Fox was asked about Nevada possibly outgrowing the BracketBuster.

“It’s not our decision to play,” Fox said. “It’s a league decision. It’s been very good for us.”

Getting home BracketBuster games, according to Fox, has enabled Nevada to fill out its home schedule, which is very important financially for the school.

The BracketBuster was designed to help mid-major programs get some exposure, and increase their postseason prospects.

Benson said that wins by Nevada, New Mexico State, Utah State, Fresno State, Hawai’i and Boise State all helped their postseason hopes with victories.

“All four teams that played on TV helped their (Rating Percentage Index),” Benson said. “Nevada went into the game with a 30 and improved by nine spots. Fresno State and Hawai’i also improved their RPIs.”


Most, if not all WAC coaches, admit that they use text messaging to stay in contact with recruits and potential recruits.

“I think it’s become an important part of the recruiting process,” Fox said. “Kids don’t know how to talk anymore. It’s the avenue they use to communicate with each other.”

In fact, Fox’s star player, forward Nick Fazekas, can often be seen walking around campus, texting his buddies on the team or his girlfriend.

“I don’t particularly like it,” said New Mexico State coach Reggie Theus. “Kids communicate that way.
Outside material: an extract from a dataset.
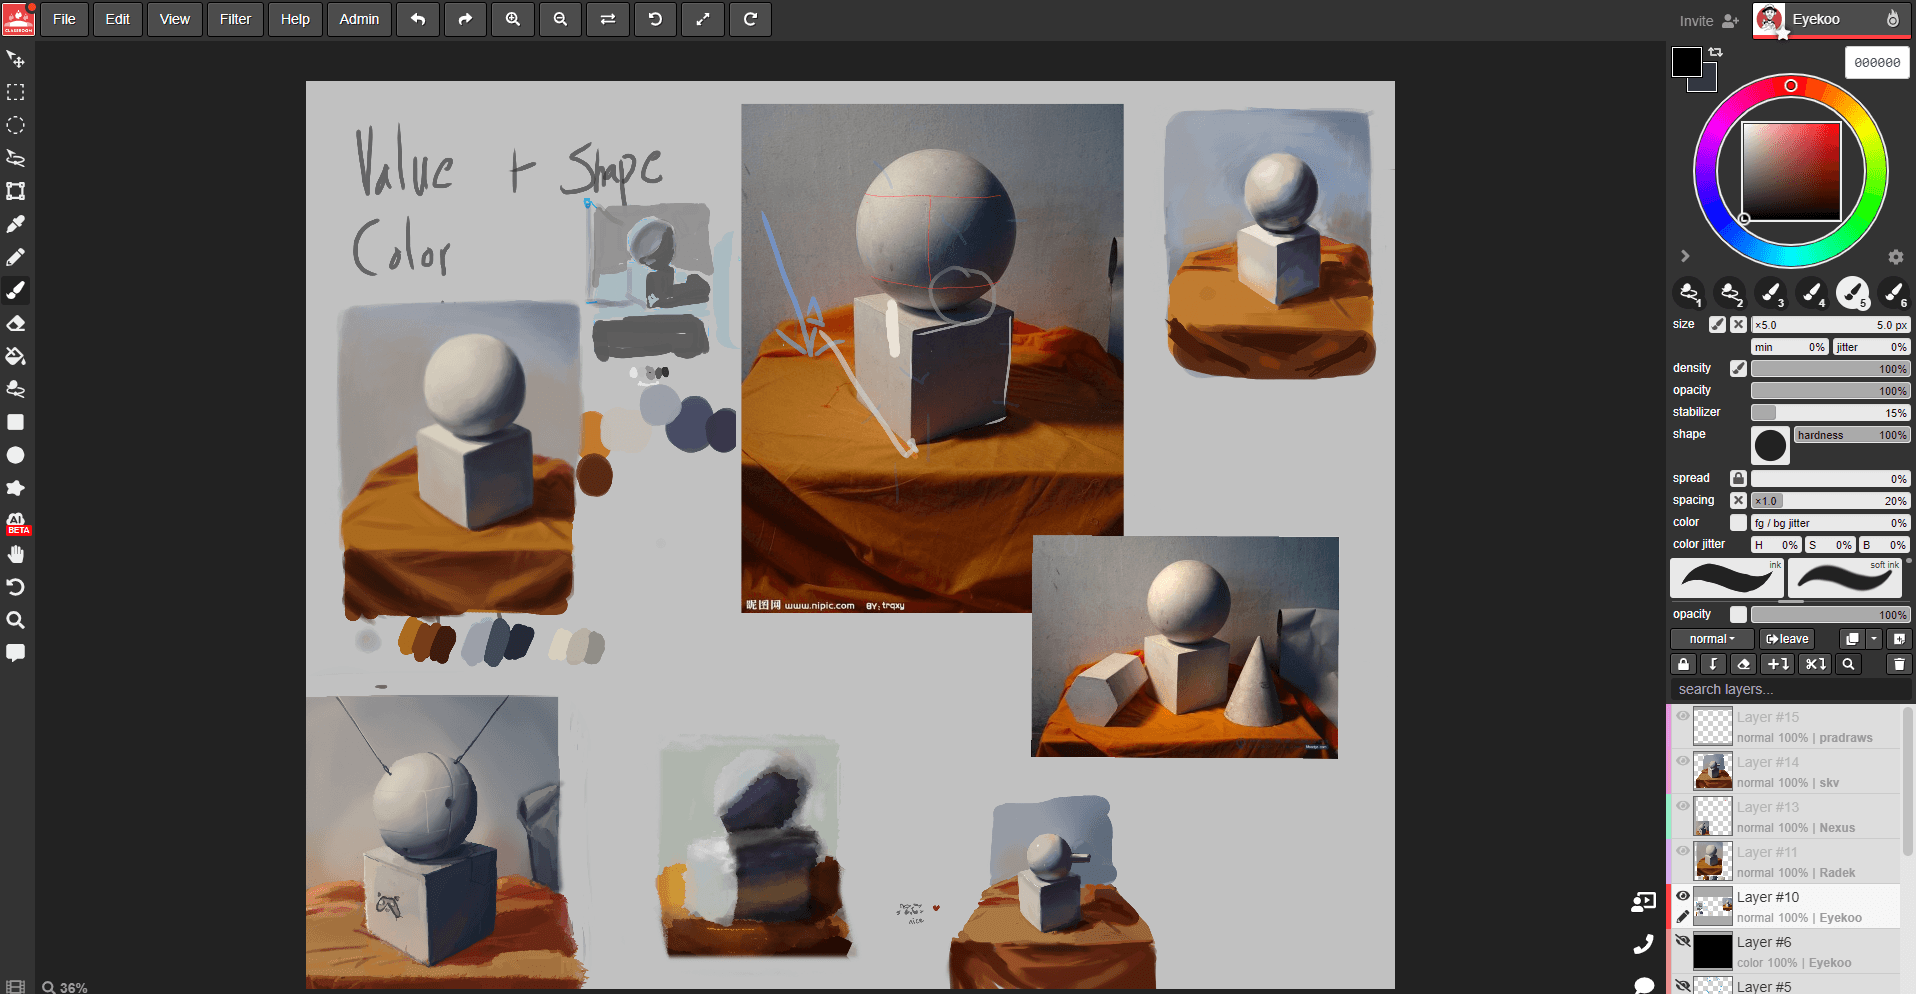
Task: Toggle the fg / bg jitter color checkbox
Action: click(1738, 523)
If you don’t communicate that way, you really miss out.”

Graham said he has a son in eighth grade who “can text faster than I can talk.”

“I’m not sure overall that it’s a plus,” he said. “Guys text kids at school. You have 24-hour access.”

Nessman said he tailors things around what an athlete likes.

“We use it with kids who like to text,” he said. “Some kids like e-mail, so we use e-mail. You watch young people, and they are all texting and e-mailing.”


Graham currently has 99 career wins as a head coach, and when an Idaho Statesman reporter informed him of that, he said he wasn’t aware of it.

He has two chances to get it this week – Thursday at home against San Jose State and Saturday at home against Nevada.

“That (100 wins) is the second milestone you remember,” Graham said. “The first one is your first (win).

“I’ve been fortunate enough to be a head coach this long and fortunate enough to have enough good players and assistant coaches to accomplish that. I haven’t really thought about it.”


Boise State junior guard Anthony Thomas was named the men’s player of the week for his efforts against Montana Western and Albany last week.

Thomas averaged 17 points, three rebounds and 4.5 assists. He scored 18 points and dished out six assists and had four steals against Montana Western. He scored 16 points and hit two key 3-pointers in the 83-82 win, a game that featured 33 lead changes.